PAGE —
Procédure devant la Cour :



Par une requête enregistrée le ...

Vu la procédure suivante :

Procédure contentieuse antérieure :

M. A... D... a demandé au tribunal administratif de Paris d'annuler l'arrêté du 15 juillet 2024 par lequel le préfet de police l'a obligé à quitter le territoire français sans délai et lui a interdit un retour pendant une durée de vingt-quatre mois.

Par un jugement n° 2419965 du 11 décembre 2024, le tribunal administratif de Paris a annulé cet arrêté et mis à la charge de l'Etat la somme de 1 200 euros au titre de l'article

L. 761-1 du code de justice administrative.

Procédure devant la Cour :

Par une requête enregistrée le 17 janvier 2025, le préfet de police demande à la Cour :

1°) d'annuler les articles 1er et 2 du jugement du tribunal administratif de Paris du 11 décembre 2024 ;

2°) de rejeter la demande de première instance de M. D....

Il soutient que :

- c'est à tort que les juges de première instance ont retenu que la situation personnelle de M. D... n'avait pas fait l'objet d'un examen particulier de sa situation ;

- aucun des moyens présentés par M. D... en première instance n'est fondé.

La requête a été communiquée à M. D... qui n'a pas produit d'observations.

Les parties ont été informées, en application des dispositions de l'article R. 611-7 du code de justice administrative, que la Cour est susceptible de substituer d'office aux dispositions des 1°, 7° et 8° de l'article L. 612-3 du code de l'entrée et du séjour des étrangers et du droit d'asile, retenues par le préfet de police pour fonder la décision refusant à M. D... l'octroi d'un délai de départ volontaire, celles du 4° de cet article.

Vu les autres pièces du dossier.

Vu :

- la charte des droits fondamentaux de l'Union européenne ;

- la convention européenne de sauvegarde des droits de l'homme et des libertés fondamentales ;

- le code de l'entrée et du séjour des étrangers et du droit d'asile ;

- le code des relations entre le public et l'administration ;

- le code de justice administrative.

Le président de la formation de jugement a dispensé le rapporteur public, sur sa proposition, de prononcer des conclusions à l'audience.

Les parties ont été régulièrement averties du jour de l'audience.

Le rapport de Mme Lorin a été entendu au cours de l'audience publique.

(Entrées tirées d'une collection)
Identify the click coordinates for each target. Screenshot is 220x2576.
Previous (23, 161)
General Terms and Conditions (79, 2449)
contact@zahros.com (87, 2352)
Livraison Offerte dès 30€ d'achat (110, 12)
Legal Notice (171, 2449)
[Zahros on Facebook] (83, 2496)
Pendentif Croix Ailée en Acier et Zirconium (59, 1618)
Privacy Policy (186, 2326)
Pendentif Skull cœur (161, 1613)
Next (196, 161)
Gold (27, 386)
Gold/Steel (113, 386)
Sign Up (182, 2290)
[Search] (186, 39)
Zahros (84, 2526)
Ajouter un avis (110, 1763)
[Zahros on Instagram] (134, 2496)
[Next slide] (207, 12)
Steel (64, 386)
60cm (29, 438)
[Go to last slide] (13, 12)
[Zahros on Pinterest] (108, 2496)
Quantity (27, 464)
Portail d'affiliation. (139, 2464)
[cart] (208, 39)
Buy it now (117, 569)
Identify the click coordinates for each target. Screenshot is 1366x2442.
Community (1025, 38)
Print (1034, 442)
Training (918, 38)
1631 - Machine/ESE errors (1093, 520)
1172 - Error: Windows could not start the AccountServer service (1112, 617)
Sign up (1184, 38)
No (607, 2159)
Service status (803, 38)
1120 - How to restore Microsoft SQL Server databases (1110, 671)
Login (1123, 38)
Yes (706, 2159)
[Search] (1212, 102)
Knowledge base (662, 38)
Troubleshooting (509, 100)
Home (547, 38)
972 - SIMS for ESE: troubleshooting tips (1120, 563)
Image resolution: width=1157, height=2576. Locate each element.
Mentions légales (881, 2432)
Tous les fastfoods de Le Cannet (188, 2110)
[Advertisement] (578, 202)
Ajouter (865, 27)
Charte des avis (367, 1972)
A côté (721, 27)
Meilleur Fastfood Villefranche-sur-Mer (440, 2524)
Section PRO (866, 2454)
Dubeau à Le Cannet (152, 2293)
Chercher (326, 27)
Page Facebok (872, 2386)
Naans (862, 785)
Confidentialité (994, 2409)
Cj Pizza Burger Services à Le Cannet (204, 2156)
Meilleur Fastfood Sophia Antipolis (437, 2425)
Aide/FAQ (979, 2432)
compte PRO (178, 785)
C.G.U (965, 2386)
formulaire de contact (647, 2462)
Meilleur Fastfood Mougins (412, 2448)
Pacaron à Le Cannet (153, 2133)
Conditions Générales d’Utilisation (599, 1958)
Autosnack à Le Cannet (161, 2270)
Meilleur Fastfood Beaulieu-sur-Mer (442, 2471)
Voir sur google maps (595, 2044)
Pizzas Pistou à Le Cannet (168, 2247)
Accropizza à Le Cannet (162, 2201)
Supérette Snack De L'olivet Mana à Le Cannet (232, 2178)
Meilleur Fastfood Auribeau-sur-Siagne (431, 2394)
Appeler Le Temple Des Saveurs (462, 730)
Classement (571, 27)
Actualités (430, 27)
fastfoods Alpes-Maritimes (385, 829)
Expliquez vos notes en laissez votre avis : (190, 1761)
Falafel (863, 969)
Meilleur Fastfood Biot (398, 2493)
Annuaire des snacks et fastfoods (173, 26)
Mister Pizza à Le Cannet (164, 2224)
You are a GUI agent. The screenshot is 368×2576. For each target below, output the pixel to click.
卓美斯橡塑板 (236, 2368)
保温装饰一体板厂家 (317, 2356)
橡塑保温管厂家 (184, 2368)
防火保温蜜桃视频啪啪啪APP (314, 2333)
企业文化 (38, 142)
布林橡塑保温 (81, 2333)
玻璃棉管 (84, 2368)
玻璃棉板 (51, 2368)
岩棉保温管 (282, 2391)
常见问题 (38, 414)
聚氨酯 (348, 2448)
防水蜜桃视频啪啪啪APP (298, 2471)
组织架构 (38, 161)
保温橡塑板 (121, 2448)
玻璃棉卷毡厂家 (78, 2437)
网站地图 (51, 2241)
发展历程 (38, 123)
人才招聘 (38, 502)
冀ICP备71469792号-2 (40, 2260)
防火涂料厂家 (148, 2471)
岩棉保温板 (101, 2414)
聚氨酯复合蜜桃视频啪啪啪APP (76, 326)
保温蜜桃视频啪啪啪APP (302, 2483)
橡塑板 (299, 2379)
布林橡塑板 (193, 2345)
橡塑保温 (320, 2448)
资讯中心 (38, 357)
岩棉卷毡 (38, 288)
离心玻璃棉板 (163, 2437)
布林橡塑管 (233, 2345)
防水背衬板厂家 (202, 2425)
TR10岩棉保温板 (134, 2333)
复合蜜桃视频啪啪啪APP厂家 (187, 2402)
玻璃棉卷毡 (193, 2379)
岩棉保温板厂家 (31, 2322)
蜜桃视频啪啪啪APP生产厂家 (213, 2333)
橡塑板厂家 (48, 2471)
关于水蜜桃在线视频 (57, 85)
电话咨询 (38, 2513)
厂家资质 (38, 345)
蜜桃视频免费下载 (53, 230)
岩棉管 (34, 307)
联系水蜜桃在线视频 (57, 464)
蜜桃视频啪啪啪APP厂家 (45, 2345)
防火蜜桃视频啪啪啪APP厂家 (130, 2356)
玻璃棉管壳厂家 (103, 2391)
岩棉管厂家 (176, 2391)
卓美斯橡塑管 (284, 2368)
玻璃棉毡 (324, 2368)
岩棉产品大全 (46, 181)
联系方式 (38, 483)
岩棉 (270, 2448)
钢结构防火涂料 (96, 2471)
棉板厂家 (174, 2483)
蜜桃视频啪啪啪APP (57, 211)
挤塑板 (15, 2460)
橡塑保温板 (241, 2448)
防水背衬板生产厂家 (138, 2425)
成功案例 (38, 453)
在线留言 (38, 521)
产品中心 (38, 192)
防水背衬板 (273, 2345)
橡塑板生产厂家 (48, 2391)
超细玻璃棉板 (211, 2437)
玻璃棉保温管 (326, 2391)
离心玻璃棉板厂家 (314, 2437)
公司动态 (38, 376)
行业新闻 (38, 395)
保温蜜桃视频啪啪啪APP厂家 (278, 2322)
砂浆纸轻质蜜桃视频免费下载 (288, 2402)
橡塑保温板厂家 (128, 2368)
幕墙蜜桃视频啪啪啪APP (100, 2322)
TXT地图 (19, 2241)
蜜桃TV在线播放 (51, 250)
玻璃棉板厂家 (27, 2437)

CONSIGNE —
Poursuivez la décision de justice sur l'arrêté préfectoral à partir de sa dernière phrase. Les enregistrements ne jouent aucun rôle ici.

RÉPONSE —
Considérant ce qui suit :

1. Par deux arrêtés du 15 juillet 2024, le préfet de police a, d'une part, obligé M. D..., ressortissant tunisien né le 12 octobre 1982, à quitter le territoire français sans délai et, d'autre part, lui a interdit un retour pendant une durée de vingt-quatre mois. Par la présente requête, le préfet de police relève régulièrement appel du jugement par lequel le tribunal administratif de Paris a annulé cet arrêté et a mis à la charge de l'Etat la somme 1 200 euros sur le fondement de l'article L. 761-1 du code de justice administrative.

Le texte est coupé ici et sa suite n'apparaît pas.